## [Your task]
Can you recast the records, starting with the line containing "You are a GUI" and going on through the line containing "This screenshot has", as a Markdown table with the columns Row and Line, skipping any blank lines?

++++ Record excerpts

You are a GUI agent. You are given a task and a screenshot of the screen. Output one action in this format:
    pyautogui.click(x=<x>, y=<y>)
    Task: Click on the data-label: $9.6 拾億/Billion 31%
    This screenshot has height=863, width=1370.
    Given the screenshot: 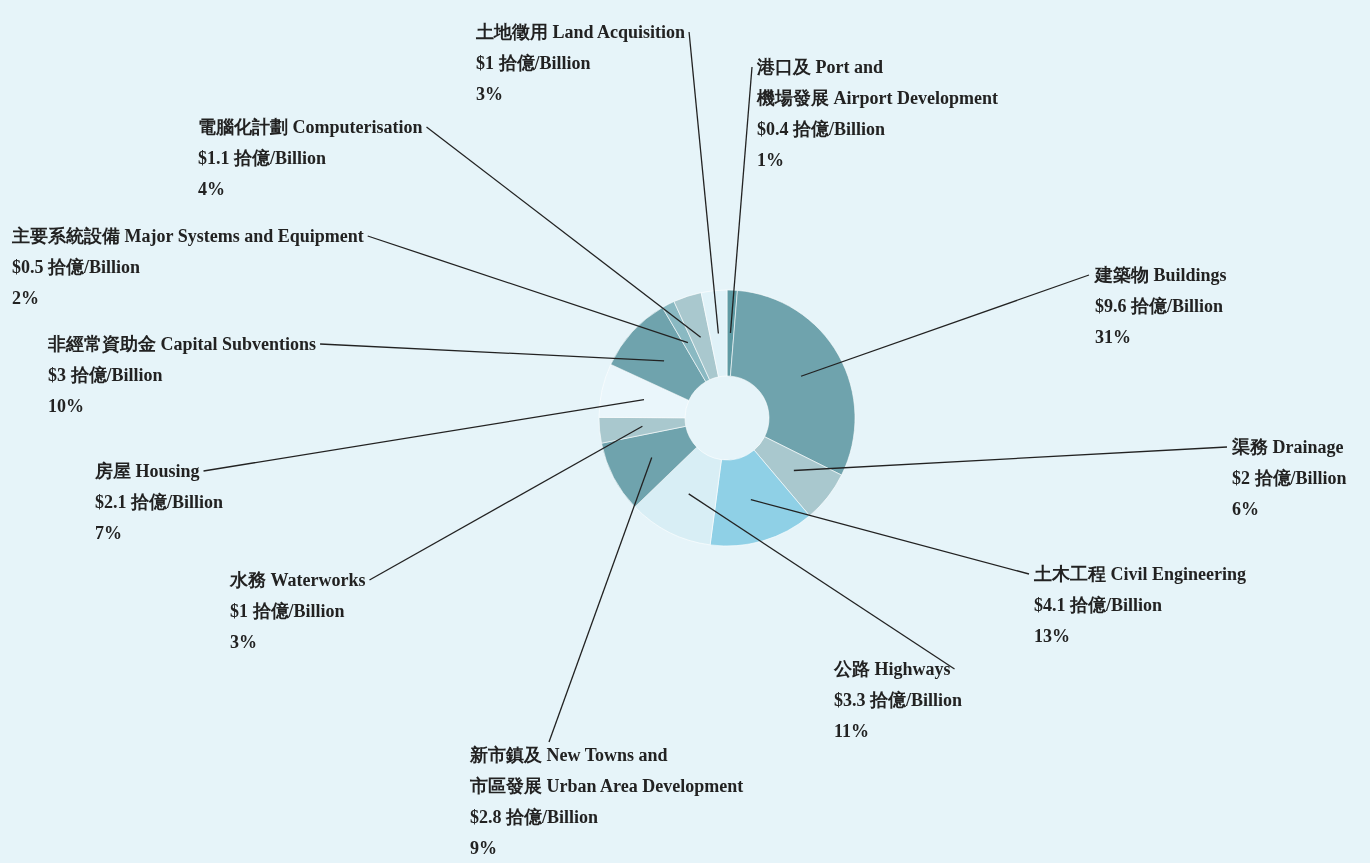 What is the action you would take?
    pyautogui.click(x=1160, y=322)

++++++++
++++ Record excerpts

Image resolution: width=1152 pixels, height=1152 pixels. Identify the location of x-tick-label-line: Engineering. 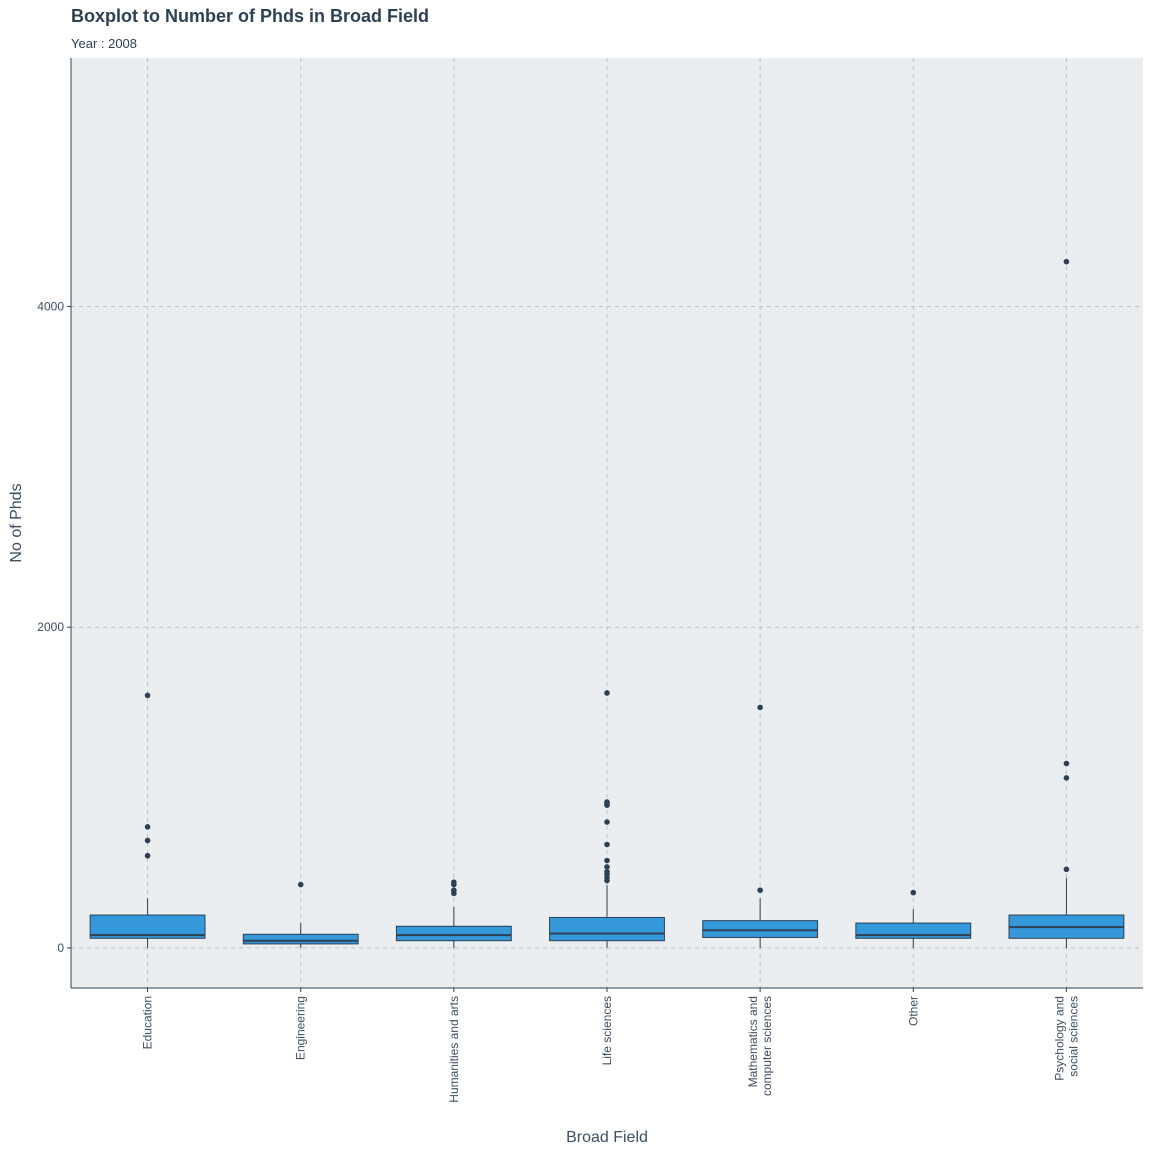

++++++++

## [Answer]
| Row | Line |
|---|---|
| 1 | You are a GUI agent. You are given a task and a screenshot of the screen. Output one action in this format: |
| 2 |     pyautogui.click(x=<x>, y=<y>) |
| 3 |     Task: Click on the data-label: $9.6 拾億/Billion 31% |
| 4 |     This screenshot has height=863, width=1370. |